Matthew 11:2-3 When John heard in prison what the Messiah was doing, he sent word by his disciples and said to him, “Are you the one who is to come, or are we to wait for another?”
Commentary by Hovak Najarian
St. John the Baptist in the Prison, oil on canvas, c. 1565-70, Juan Fernandez de Navarrete, 1526-1579
In the mid-sixteenth century when Juan Fernandez de Navarrete was a youth, a period of study in Italy was a prerequisite for a career in art. Michelangelo, Titian, Tintoretto, and Veronese were still living and Italy attracted artists from throughout Europe. Navarrete, a young Spaniard, visited the major art centers in Italy and stayed in Venice to study Titian’s use of color. Then, as now, there were cultural differences between Italy and Spain and Navarrete’s interest was in gaining knowledge of techniques, not subject matter. During the Renaissance, the depiction of Greek and Roman gods and goddesses entered into Italian art but were not of interest in Spain where very few nude Venuses or classical themes were depicted. Instead, subject matter in Spain tended to depict religious themes of devotion and piety.

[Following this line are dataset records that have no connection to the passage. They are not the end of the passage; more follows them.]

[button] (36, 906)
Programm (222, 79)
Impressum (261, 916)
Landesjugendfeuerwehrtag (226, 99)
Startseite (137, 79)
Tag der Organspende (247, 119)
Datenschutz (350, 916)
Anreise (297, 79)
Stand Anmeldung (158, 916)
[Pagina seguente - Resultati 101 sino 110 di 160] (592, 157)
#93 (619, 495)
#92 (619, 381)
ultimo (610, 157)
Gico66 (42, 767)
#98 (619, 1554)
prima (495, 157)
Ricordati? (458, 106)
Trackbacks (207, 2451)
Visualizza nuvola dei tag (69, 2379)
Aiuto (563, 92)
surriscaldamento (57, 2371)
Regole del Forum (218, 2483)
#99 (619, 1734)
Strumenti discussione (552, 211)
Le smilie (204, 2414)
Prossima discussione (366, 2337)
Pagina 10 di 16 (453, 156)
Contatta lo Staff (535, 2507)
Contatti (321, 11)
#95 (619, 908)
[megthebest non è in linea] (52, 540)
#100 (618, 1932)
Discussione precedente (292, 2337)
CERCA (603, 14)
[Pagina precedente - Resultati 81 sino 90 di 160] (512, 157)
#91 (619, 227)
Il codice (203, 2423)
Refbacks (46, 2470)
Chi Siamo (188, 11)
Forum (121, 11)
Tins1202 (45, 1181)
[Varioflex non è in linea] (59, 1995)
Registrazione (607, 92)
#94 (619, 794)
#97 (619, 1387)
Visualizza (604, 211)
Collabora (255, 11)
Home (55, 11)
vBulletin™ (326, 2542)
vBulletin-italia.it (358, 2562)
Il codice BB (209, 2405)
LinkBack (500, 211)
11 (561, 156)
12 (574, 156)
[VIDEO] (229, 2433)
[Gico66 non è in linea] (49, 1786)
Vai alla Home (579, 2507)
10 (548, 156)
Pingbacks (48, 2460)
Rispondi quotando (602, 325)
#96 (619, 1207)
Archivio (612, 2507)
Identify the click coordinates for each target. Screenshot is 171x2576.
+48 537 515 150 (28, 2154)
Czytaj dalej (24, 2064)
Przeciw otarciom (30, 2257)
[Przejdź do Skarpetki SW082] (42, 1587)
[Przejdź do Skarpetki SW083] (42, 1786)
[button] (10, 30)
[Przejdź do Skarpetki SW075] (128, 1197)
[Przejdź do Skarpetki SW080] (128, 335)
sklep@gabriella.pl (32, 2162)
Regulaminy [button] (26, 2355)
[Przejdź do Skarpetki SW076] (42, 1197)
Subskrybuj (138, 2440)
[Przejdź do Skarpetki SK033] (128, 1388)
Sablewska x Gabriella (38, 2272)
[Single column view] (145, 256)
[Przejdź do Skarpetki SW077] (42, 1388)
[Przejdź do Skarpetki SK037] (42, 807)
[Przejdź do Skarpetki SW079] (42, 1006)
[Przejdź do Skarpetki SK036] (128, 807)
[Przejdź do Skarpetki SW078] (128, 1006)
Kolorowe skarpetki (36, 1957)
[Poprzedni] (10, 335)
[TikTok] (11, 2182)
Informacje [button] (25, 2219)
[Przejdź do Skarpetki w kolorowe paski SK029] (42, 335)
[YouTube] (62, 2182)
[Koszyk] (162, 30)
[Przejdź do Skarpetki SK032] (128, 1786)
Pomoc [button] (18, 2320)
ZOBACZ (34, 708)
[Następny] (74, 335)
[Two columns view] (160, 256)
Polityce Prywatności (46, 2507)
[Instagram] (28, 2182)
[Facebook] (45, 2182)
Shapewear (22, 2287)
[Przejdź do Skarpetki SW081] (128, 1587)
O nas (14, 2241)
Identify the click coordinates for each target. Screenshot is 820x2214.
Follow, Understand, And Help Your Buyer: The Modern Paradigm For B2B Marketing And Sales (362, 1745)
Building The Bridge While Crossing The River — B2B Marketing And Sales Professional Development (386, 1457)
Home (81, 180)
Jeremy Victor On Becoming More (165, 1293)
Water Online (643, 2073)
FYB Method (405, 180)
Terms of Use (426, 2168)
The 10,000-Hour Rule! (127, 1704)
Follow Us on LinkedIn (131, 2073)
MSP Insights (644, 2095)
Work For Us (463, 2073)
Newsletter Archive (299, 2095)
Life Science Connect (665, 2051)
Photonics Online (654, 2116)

Spain was a world power in the sixteenth century and King Philip II, who assumed the throne of Spain in 1556, ruled an empire that included Naples, Milan, and The Netherlands; even the far off Philippine islands were named for him. He was determined to rule as a strong Catholic King and was intent on keeping Martin Luther’s teachings and the reformation out of Spain. When he was building his extensive royal monastery-palace (called El Escorial) he wanted the best artist available to paint its walls. Titian, however, was too old and his other choices, Tintoretto and Veronese, refused to live in Spain. Navarrete accepted the position and became known as the “King’s Painter.”
Navarrete’s “St. John the Baptist in the Prison” is not filled with superfluous details. John is alone in a cell with a shaft of dramatic light coming through a window fitted with iron bars. In art, John the Baptist is identified by his camel-skin clothes; he is depicted usually as being wiry, not soft as depicted here. He sometimes carries a crudely assembled cross made with a simple piece of wood split at the top with a crosspiece inserted and held together with twine. In this scene, John’s shawl has been laid aside and he is hunched bare-shouldered over a table looking at the cross. His expression suggests this is a time of prayer, contemplation, introspection, and sadness.
At the age of three, Navarrete was struck with an illness that affected his hearing. This made learning to speak difficult and he became known as El Mudo (The Mute). He compensated by communicating through drawings.
“St. John the Baptist in the Prison” is now in the Hermitage Museum in St. Petersburg, Russia.